U.S. Bancorp, which last month became the first large U.S. bank to offer mobile photo bill pay, hopes that letting people pay their bills with a tap of a smartphone camera will enable it to do three things.
"One is to take away some of the friction," says Niti Badarinath, senior vice president and head of mobile banking and strategy at the $354 billion-asset Minneapolis bank. Over the next few quarters, the bank plans to further use imaging to save customers having to type their own details into their mobile banking app. "We want to take away some of the more tedious manual data entry," he says.
The second goal is to acquire new customers. "Getting people to become active users of bill pay is key to our digital strategy, because we recognize the value and stickiness of the relationship when people pay bills" digitally, he says. The new feature makes it easier for customers to switch their bill-pay relationships to U.S. Bank; the first phase of the bank's mobile photo bill-pay rollout was focused on adding new billers. The next phase, which will begin in a few weeks, is the ability to take a picture of an existing online biller's payment coupon.
The bank's third goal for mobile photo bill pay is to make it easier for people to pay bills in 30 days. "Industry data tells us that there are people paying 7-13 bills a month through their primary banking relationship," Badarinath says. "We're going to make it easy for them every month to take a picture and pay a bill."
In the three weeks U.S. Bank has offered the service, it's seen rapid adoption of customers adding new billers, he says. The bank is not marketing the service beyond giving press interviews.
The technical challenge of image-processing an invoice is greater than that of a check, Badarinath observes. "Checks come in a very standard shape and size, the information is always on the same place on the check, you know where the amount and the payee is, and it's easy to build the recognition software for your phone and camera," he says. However, in spite f the challenges, the bank's internal testing has shown that its software recognizes 90% of bills within seconds. "I'm sure there are some tiny stores where they have a unique format for a payment coupon that may not be recognized, but we're confident that we got most of them and we're going to get all of them at some point," he says.
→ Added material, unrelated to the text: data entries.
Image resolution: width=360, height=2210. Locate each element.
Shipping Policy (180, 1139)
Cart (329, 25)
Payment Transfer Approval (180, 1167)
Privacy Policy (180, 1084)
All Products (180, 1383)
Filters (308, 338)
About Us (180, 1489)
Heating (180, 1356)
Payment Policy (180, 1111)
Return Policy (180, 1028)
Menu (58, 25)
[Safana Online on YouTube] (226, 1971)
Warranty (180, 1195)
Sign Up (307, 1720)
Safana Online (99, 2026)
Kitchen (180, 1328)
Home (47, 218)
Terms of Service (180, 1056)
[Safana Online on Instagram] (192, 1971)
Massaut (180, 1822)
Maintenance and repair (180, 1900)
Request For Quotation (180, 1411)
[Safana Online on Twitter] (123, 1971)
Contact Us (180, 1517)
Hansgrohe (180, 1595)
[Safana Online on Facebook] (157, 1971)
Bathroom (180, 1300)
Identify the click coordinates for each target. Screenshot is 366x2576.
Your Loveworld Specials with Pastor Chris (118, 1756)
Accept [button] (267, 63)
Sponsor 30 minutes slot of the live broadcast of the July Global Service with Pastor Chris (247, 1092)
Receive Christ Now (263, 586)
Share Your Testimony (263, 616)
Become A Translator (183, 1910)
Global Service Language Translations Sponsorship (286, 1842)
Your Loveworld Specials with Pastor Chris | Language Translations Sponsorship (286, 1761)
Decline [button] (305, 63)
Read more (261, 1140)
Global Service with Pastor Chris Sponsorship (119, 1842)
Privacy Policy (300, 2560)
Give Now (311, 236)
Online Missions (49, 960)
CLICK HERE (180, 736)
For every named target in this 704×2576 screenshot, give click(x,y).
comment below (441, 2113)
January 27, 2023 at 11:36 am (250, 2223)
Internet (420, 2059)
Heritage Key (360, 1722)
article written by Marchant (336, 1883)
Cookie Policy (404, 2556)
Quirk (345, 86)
Customers do occasionally have trouble taking a picture of their bill, there's often an imperceptible shake in the phone as the customer taps the camera button, that can cause a blurry image or one that's not within the frame. After three attempts, U.S. Bank's app rejects the check and requires the customer to enter the information manually.
To solve this problem, the bank plans to soon upgrade to image capture technology from Mitek that lets the customer hover his phone over the check or the payment coupon while it continuously takes pictures like a video camera. When it finds the right image, that image is taken and posted. USAA is testing a similar process using the video camera on the customer's phone.
U.S. Bank has had remote check deposit for two years now, and Badarinath reports a 97% image capture success rate. The bank is one of the very few to charge a fee, 50 cents per check, for this service.
Adoption is strong, according to Badarinath. As of the end of February, 60% of the total deposits coming into the bank through imaging (including small businesses' use of desktop scanners) were coming through mobile phones.
To ensure the security of its mobile imaging offerings, U.S. Bank's back-office provider, FIS, analyzes transaction data and puts it through several security and KYC filters before the funds are fully available to customers.
The bigger security question with remote deposit capture is that theoretically, you could deposit the same check in different banks and maintain possession of the paper check, Badarinath points out. However, "The fraud rate of remote deposit has been miniscule for us," he says.
U.S. Bank is turning its attention next to the emerging and growing segment of customers who are mobile-only. Many millennials don't have a desktop computer, they have a tablet or a smartphone. "They're starting to expect an experience optimized for their device," Badarinath says.
For this set, the bank is developing location-aware services such as fraud alerts and marketing offers. Further smartphone camera imaging features are also planned. "What if I can take a picture of a credit card and initiate a card balance transfer?" Badarinath says. (Mitek already has such a service.) "We're currently prototyping this at the bank and figuring out how quickly we can get it to the customer."
The bank is also working to create a friction-free mobile account opening process and a video chat feature — two technologies we'll see from other large banks later this year, as the competition for customers continues to play out on four- and five-inch screens.